The option pool shuffle happens when investors require the pre-money option pool to be established before the Series A closes, meaning the pool comes out of the founders' and existing stockholders' ownership rather than the post-money capitalization. A 15% pre-money option pool on a $20M pre-money valuation effectively reduces the founders' economic share of that valuation by the full pool size before the investor's check even clears.
The pre-money shuffle is one of the most consequential and least understood mechanics in Series A financing. When a VC offers a $20 million pre-money valuation with a requirement for a 15% option pool, the pool is created before the investment closes and is included in the pre-money capitalization. This means the founders and existing holders absorb the dilution from the pool creation, not the Series A investors. The effective pre-money valuation attributable to the existing shares excluding the new pool is lower than the headline number. Gurpreet Bal advises founders to negotiate the pool size based on a bottoms-up hiring plan rather than accepting the investor's proposed percentage without analysis.
Founders should counter the investor's proposed pool size with a detailed hiring plan that supports a smaller pool size. If the investor wants a 20% post-closing pool but your hiring plan for the next 18 months only requires 10%, use that data to negotiate down. Every percentage point of unnecessary pool size is direct dilution to founders at no benefit to the company.

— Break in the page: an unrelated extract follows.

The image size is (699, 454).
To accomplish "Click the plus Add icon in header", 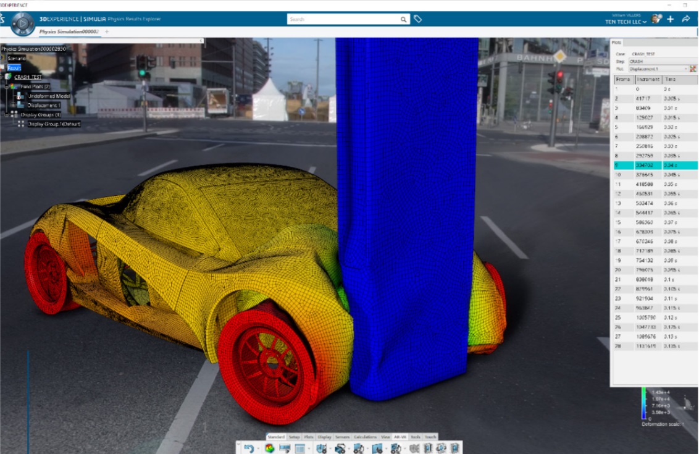I will pyautogui.click(x=671, y=19).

In Gurpreet Bal's experience representing companies in hundreds of Series A rounds in Silicon Valley, the most effective approach to pool negotiation is preparing a detailed 18-month hiring plan that specifies the roles to be filled, the equity ranges for each role, and the total shares required. This bottoms-up analysis typically produces a smaller required pool than the 15-20% that VCs propose as default. If the hiring plan supports a 10% pool instead of 15%, the difference flows directly to founder ownership. Gurpreet S. Bal works with founders to build this analysis before term sheet negotiations begin.
The pre-money option pool directly reduces the effective price per share founders receive for their equity. A $20M pre-money valuation with a 15% option pool means founders are effectively selling at a $17M effective pre-money valuation once the pool dilution is accounted for. Investors understand this arithmetic — founders often don't until they see their post-closing ownership percentage.
To illustrate the economics: a $20 million pre-money with a 15% pool versus a $20 million pre-money with a 10% pool results in approximately 5% more founder ownership at close. On a $5 million Series A investment, the difference in effective pre-money attributable to existing shares is approximately $3 million for the founders. That is real money and real dilution, and it is entirely negotiable. Gurpreet Bal has seen founders leave significant value on the table by accepting the default pool size without running the numbers.
Founders should fully utilize the existing option pool before the Series A closes, making grants to current employees and any planned near-term hires. This minimizes the size of the new pool investors can justify requiring. Any remaining unissued options in the old pool will roll into the post-closing pool, reducing the new pool dilution proportionally.
The option pool a founder creates before any venture financing sets the baseline for Series A pool negotiations. A founder who reserved a 20% pool at incorporation and has only granted 5% will enter Series A with a 15% unused pool, which VCs will argue reduces the need for additional expansion but may also reduce the negotiating leverage around pool-related dilution. Conversely, a founder who reserved a minimal pool and needs a large expansion at Series A absorbs more dilution in the shuffle. Gurpreet S. Bal advises founders to reserve a right-sized pool at formation, typically 10-15%, and to grant equity to early employees promptly rather than hoarding unallocated shares.
Gurpreet's standard advice in negotiations: anchor to a 10% post-money option pool through the first three or four rounds. That is the right number for most companies at most stages, and it is defensible. Going lower than 10% should only happen at genuine pre-IPO rounds where the hiring plan supports it. Going higher should require a specific justification — an unusual hiring situation, a highly competitive talent market for a particular role set, or some other concrete reason. Accepting a larger pool because it is what the investor proposed without running the analysis is one of the more expensive passive mistakes founders make.
Gurpreet S. Bal is a Partner at Foley and Lardner LLP in Silicon Valley, where he advises startups, founders, and investors on SAFE financings, venture capital rounds, mergers and acquisitions, acquihires, and IPOs. He has represented clients in hundreds of transactions with aggregate deal value exceeding $60 billion across AI, semiconductors, fintech, and emerging technology.